January One-Liners
A GOLDEN NEW DAY dawns above the Woodley Island marina in Eureka as we close out 2025 and make the transition to 2026. Here’s to a new year bright with promise as this morning. Alan Workman photo.
January 2026 - Transition & Change, News
January 1, 2026

January One-Liners

By Ted Pease  

I ran into a friend at the post office the other day. She had a December Senior News clutched with her holiday cards and junk mail, and wanted to know the January topic. She wants to write something, she told me, for perhaps the 20th time.

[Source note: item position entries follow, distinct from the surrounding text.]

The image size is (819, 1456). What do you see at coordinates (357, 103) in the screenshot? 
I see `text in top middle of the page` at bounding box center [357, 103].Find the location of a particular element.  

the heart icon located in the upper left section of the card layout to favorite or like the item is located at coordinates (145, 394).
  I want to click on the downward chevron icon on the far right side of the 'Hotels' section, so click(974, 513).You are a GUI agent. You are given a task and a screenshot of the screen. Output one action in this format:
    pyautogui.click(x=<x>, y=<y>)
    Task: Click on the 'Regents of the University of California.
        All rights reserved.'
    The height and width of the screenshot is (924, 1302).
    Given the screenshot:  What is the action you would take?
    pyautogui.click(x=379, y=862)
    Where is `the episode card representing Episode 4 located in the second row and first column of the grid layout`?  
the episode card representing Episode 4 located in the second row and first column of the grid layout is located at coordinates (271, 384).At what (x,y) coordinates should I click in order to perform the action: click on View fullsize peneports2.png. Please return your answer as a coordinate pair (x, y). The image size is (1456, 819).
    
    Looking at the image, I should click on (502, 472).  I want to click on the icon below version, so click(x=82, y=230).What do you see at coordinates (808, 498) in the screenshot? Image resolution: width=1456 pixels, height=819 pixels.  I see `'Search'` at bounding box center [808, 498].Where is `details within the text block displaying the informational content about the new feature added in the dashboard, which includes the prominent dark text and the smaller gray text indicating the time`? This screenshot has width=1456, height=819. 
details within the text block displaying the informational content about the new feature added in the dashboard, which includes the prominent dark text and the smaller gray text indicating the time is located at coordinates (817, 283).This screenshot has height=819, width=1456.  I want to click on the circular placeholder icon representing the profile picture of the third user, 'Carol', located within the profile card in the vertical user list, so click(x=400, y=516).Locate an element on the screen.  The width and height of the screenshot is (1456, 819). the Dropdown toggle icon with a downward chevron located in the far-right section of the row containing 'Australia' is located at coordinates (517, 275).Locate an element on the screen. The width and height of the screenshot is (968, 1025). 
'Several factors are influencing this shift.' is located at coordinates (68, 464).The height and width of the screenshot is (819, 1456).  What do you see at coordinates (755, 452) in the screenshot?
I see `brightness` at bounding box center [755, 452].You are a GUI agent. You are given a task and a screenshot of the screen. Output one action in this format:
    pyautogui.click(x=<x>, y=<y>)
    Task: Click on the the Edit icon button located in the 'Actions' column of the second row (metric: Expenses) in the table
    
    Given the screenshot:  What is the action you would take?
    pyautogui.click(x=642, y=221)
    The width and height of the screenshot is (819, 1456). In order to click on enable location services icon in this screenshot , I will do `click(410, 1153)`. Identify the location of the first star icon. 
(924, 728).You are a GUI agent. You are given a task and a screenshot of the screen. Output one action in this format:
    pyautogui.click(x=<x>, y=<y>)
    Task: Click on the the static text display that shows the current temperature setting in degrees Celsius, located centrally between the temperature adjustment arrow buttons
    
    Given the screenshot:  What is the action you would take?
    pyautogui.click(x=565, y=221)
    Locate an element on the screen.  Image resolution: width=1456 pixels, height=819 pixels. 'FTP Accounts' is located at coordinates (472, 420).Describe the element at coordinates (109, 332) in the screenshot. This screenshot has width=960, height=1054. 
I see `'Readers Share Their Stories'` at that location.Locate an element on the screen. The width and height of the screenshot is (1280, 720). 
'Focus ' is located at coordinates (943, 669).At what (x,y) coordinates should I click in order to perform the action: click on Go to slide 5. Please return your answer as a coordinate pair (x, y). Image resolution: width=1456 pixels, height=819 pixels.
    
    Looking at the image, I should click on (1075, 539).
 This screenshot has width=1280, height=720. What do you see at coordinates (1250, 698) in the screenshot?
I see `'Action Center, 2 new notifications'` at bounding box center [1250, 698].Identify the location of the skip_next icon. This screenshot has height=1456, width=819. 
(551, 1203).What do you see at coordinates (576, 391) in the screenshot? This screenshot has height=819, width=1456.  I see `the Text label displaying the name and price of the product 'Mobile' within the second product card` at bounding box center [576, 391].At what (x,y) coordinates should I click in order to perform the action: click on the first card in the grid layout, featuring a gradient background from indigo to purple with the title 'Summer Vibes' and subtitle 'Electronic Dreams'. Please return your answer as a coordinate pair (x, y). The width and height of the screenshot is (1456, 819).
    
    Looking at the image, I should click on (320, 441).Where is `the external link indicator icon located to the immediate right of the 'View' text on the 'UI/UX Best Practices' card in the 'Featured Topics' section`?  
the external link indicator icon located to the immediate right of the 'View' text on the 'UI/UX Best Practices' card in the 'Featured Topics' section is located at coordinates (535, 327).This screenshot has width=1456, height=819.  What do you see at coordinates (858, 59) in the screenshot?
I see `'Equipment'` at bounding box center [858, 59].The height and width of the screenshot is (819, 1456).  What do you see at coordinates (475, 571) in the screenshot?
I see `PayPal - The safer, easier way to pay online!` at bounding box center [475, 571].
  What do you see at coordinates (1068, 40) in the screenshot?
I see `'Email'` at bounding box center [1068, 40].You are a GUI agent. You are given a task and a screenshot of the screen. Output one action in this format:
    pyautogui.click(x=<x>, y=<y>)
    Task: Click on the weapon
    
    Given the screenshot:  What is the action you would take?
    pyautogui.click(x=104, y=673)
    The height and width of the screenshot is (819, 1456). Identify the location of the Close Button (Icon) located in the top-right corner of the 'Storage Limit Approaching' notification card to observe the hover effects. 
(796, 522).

“Transitions,” I said. Changes coming in 2026. I recited my bit about the Roman god Janus, after whom January is named, a god of doors and portals and transitions, who looks both back and forward.

“Changes?” her friend chimed in. He said he is resolved to change his socks more often.

I told him that seemed to me as good a New Year’s resolution as any, and better than many. Right there on the spot, we came up with a list of one-line resolutions to help ease the transition to a new year.

Now it’s January and here are some (possibly) helpful resolutions for the New Year from that conversation and from Senior News readers. Some, like Jerry, look forward to clean socks. Others want to be kinder and gentler in 2026, or to get more involved in helping the world make its transitions.

Enjoy. “More time on the boat/in the woods/with my grandkids… .”

“Learn to play the piano.” “Less doom-scrolling on my phone.”

“Get a grip!”

“Travel back to my 30s to have a day with my two children as toddlers.”

“No more pain. Mine and our country’s.”

“Making time for creative endeavors.” “I resolve to stop telling old people jokes. (I turn 90 in February!) If it’s legal to have two resolutions: I’m going to dance like nobody’s watching.

(Probably nobody is. Oops, just forgot #1! lol!)” “Be brave enough to suck at something new.”

“Especially now, we have to give back and take care of each other.”

“Complete a list of unpleasant expensive dental procedures.”

“Be gifted a golden retriever puppy.” “Keep moving.”

“Give up all hope of a better past.”

“Engage only in age-appropriate activities. I have to accept I can’t do the demanding physical stuff I used to.”

“Be pain-free.” “Spread joy. It’s catchy!”

Ted Pease, editor of Senior News, is full of good intentions for the coming year.